Failure signal of high orientation Poly(L-lactic acid) monofilament for self-expanding stent during lifetime: Disappeared amorphous connections

Abstract

The premature failure of bioresorbable self-expanding stents for peripheral arterial disease could lead to form thrombosis and threaten patients′ lives. Predicting the time and cause of mechanical and structural failure is crucial to prevent premature failure of implanted stents. Herein, we report a situ accelerated hydrolysis to investigate the degradation properties of self-expanding stents braided by high-performance Poly(L-lactic acid) (PLLA) monofilaments in an accelerated term over a formal long one. Degradation, microstructure, and mechanical properties were comprehensively evaluated to identify key factors of the failure during lifetime. The results show that the upper temperature limit for accelerated hydrolysis is 50 °C. The mechanical properties undergo multiple stages of functional holding, decreasing, and eventual failure. It is attributed to uneven degradation and distribution of crystalline and amorphous regions.
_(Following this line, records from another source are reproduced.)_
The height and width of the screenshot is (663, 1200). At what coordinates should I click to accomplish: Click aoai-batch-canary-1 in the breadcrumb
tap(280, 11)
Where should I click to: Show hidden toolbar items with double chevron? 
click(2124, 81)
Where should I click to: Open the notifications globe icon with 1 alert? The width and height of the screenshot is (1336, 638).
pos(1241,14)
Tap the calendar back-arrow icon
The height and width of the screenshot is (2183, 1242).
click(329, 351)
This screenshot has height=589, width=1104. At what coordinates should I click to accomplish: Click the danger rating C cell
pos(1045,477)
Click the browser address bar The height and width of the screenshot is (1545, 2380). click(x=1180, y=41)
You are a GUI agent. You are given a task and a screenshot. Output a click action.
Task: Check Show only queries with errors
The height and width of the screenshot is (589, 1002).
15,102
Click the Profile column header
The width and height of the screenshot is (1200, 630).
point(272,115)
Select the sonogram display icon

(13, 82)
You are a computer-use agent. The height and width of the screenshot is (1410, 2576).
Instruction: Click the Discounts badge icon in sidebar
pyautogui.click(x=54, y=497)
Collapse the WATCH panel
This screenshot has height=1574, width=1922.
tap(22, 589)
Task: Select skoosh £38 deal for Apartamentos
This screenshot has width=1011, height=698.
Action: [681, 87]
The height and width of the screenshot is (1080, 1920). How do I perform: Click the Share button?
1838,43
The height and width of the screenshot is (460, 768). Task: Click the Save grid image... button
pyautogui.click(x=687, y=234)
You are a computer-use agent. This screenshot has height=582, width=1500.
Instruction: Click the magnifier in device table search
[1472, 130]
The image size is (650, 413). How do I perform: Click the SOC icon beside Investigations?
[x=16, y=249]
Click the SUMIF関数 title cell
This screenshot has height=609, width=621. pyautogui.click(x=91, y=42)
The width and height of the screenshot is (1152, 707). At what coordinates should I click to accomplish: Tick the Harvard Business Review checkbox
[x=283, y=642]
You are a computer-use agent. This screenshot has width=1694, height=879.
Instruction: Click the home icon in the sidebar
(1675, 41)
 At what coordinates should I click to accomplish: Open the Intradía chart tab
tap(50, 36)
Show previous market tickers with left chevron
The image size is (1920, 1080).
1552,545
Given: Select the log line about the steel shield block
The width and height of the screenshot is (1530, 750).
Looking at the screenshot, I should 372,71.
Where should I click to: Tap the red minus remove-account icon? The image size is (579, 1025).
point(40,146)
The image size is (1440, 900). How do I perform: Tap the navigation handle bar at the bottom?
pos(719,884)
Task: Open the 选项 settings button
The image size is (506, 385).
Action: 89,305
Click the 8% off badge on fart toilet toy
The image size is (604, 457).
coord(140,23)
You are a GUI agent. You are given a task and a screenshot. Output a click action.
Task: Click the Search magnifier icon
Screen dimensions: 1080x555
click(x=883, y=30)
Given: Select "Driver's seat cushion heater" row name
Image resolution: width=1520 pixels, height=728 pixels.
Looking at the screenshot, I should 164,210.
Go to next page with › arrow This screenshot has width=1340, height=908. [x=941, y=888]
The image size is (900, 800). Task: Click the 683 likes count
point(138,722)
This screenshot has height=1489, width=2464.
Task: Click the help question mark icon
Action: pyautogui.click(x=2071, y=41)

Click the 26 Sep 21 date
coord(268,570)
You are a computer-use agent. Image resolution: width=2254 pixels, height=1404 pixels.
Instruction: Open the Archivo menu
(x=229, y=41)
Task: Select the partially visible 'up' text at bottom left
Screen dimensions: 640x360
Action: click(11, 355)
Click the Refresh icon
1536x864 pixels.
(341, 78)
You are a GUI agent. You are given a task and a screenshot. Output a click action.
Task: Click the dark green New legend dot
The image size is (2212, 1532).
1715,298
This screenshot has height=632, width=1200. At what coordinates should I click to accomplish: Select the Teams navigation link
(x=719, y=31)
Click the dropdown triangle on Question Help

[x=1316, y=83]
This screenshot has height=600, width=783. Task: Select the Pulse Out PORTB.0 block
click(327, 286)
Specifically, the disappearance of amorphous chains between fibrils at 6 months leads to mechanical failure. Further disappearance of amorphous chains within fibrils at 18 months results in structural disintegration. Additionally, the degradation behavior of the stents and potential effects of degradation products on vascular tissues are validated for predictive accuracy. These insights provide valuable experimental references for optimizing design and clinical application of PLLA-based self-expanding stents.